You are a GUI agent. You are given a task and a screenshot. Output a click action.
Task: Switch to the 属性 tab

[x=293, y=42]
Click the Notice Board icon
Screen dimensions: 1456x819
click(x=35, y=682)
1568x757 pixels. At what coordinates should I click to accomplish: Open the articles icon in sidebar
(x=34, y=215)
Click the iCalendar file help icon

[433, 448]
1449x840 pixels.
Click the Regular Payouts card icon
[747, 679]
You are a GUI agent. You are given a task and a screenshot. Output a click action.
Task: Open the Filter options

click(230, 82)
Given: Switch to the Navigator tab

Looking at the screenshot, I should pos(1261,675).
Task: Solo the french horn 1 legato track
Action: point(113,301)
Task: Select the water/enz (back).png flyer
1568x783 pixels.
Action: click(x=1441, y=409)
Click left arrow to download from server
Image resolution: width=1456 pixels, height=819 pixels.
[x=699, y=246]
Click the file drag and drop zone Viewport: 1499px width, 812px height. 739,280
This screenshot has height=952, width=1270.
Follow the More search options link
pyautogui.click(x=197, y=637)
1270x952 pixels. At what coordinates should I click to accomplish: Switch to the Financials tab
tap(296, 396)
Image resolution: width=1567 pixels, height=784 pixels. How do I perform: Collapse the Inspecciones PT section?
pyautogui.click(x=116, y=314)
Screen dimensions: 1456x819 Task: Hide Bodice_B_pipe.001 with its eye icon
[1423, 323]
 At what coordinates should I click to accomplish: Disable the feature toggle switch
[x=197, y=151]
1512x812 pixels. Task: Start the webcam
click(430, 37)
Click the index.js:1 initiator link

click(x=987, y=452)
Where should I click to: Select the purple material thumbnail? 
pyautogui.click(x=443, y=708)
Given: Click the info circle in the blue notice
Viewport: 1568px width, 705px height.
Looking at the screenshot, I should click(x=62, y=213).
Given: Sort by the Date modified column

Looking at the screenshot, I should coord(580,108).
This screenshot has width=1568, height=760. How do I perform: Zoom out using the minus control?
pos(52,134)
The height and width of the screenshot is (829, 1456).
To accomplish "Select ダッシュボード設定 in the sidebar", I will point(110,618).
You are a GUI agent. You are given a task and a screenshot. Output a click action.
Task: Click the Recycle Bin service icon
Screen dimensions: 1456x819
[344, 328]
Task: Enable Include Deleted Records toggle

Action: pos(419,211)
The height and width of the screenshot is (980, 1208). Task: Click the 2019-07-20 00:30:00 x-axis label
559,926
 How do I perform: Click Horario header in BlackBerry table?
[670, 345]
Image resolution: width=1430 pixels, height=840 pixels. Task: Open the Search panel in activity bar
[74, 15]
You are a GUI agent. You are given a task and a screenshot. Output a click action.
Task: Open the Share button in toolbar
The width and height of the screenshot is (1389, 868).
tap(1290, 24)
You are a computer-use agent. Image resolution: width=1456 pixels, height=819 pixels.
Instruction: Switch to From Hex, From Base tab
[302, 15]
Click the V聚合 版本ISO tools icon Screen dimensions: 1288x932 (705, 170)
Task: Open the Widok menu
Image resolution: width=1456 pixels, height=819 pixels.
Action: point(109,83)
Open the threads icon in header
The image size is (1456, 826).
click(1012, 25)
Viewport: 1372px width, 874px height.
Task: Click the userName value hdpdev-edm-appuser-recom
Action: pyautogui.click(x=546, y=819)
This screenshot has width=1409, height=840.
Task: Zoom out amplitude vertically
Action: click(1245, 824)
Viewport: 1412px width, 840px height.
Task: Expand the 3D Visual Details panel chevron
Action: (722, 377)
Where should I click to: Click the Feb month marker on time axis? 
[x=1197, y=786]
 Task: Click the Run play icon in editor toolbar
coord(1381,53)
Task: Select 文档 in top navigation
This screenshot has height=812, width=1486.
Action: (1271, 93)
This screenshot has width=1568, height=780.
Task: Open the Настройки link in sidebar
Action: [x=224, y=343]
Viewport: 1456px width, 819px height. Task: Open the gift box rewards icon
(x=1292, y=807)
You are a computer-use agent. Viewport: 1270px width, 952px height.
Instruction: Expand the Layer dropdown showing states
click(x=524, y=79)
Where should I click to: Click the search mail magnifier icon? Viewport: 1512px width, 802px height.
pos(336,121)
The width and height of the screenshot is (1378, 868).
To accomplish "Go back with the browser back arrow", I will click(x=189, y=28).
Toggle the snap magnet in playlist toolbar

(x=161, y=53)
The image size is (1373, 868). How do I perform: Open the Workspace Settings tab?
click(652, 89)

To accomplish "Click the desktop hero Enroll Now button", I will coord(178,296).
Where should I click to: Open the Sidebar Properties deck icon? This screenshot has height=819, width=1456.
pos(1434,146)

● Prompt: Type out the records again exactly, line for line.

● The answer:
You are a GUI agent. You are given a task and a screenshot. Output a click action.
Task: Switch to the 属性 tab

[x=293, y=42]
Click the Notice Board icon
Screen dimensions: 1456x819
click(x=35, y=682)
1568x757 pixels. At what coordinates should I click to accomplish: Open the articles icon in sidebar
(x=34, y=215)
Click the iCalendar file help icon

[433, 448]
1449x840 pixels.
Click the Regular Payouts card icon
[747, 679]
You are a GUI agent. You are given a task and a screenshot. Output a click action.
Task: Open the Filter options

click(230, 82)
Given: Switch to the Navigator tab

Looking at the screenshot, I should pos(1261,675).
Task: Solo the french horn 1 legato track
Action: point(113,301)
Task: Select the water/enz (back).png flyer
1568x783 pixels.
Action: click(x=1441, y=409)
Click left arrow to download from server
Image resolution: width=1456 pixels, height=819 pixels.
[x=699, y=246]
Click the file drag and drop zone Viewport: 1499px width, 812px height. 739,280
This screenshot has height=952, width=1270.
Follow the More search options link
pyautogui.click(x=197, y=637)
1270x952 pixels. At what coordinates should I click to accomplish: Switch to the Financials tab
tap(296, 396)
Image resolution: width=1567 pixels, height=784 pixels. How do I perform: Collapse the Inspecciones PT section?
pyautogui.click(x=116, y=314)
Screen dimensions: 1456x819 Task: Hide Bodice_B_pipe.001 with its eye icon
[1423, 323]
 At what coordinates should I click to accomplish: Disable the feature toggle switch
[x=197, y=151]
1512x812 pixels. Task: Start the webcam
click(430, 37)
Click the index.js:1 initiator link

click(x=987, y=452)
Where should I click to: Select the purple material thumbnail? 
pyautogui.click(x=443, y=708)
Given: Click the info circle in the blue notice
Viewport: 1568px width, 705px height.
Looking at the screenshot, I should click(x=62, y=213).
Given: Sort by the Date modified column

Looking at the screenshot, I should coord(580,108).
This screenshot has width=1568, height=760. How do I perform: Zoom out using the minus control?
pos(52,134)
The height and width of the screenshot is (829, 1456).
To accomplish "Select ダッシュボード設定 in the sidebar", I will point(110,618).
You are a GUI agent. You are given a task and a screenshot. Output a click action.
Task: Click the Recycle Bin service icon
Screen dimensions: 1456x819
[344, 328]
Task: Enable Include Deleted Records toggle

Action: pos(419,211)
The height and width of the screenshot is (980, 1208). Task: Click the 2019-07-20 00:30:00 x-axis label
559,926
 How do I perform: Click Horario header in BlackBerry table?
[670, 345]
Image resolution: width=1430 pixels, height=840 pixels. Task: Open the Search panel in activity bar
[74, 15]
You are a GUI agent. You are given a task and a screenshot. Output a click action.
Task: Open the Share button in toolbar
The width and height of the screenshot is (1389, 868).
tap(1290, 24)
You are a computer-use agent. Image resolution: width=1456 pixels, height=819 pixels.
Instruction: Switch to From Hex, From Base tab
[302, 15]
Click the V聚合 版本ISO tools icon Screen dimensions: 1288x932 (705, 170)
Task: Open the Widok menu
Image resolution: width=1456 pixels, height=819 pixels.
Action: point(109,83)
Open the threads icon in header
The image size is (1456, 826).
click(1012, 25)
Viewport: 1372px width, 874px height.
Task: Click the userName value hdpdev-edm-appuser-recom
Action: pyautogui.click(x=546, y=819)
This screenshot has width=1409, height=840.
Task: Zoom out amplitude vertically
Action: click(1245, 824)
Viewport: 1412px width, 840px height.
Task: Expand the 3D Visual Details panel chevron
Action: (722, 377)
Where should I click to: Click the Feb month marker on time axis? 
[x=1197, y=786]
 Task: Click the Run play icon in editor toolbar
coord(1381,53)
Task: Select 文档 in top navigation
This screenshot has height=812, width=1486.
Action: (1271, 93)
This screenshot has width=1568, height=780.
Task: Open the Настройки link in sidebar
Action: [x=224, y=343]
Viewport: 1456px width, 819px height. Task: Open the gift box rewards icon
(x=1292, y=807)
You are a computer-use agent. Viewport: 1270px width, 952px height.
Instruction: Expand the Layer dropdown showing states
click(x=524, y=79)
Where should I click to: Click the search mail magnifier icon? Viewport: 1512px width, 802px height.
pos(336,121)
The width and height of the screenshot is (1378, 868).
To accomplish "Go back with the browser back arrow", I will click(x=189, y=28).
Toggle the snap magnet in playlist toolbar

(x=161, y=53)
The image size is (1373, 868). How do I perform: Open the Workspace Settings tab?
click(652, 89)

To accomplish "Click the desktop hero Enroll Now button", I will coord(178,296).
Where should I click to: Open the Sidebar Properties deck icon? This screenshot has height=819, width=1456.
pos(1434,146)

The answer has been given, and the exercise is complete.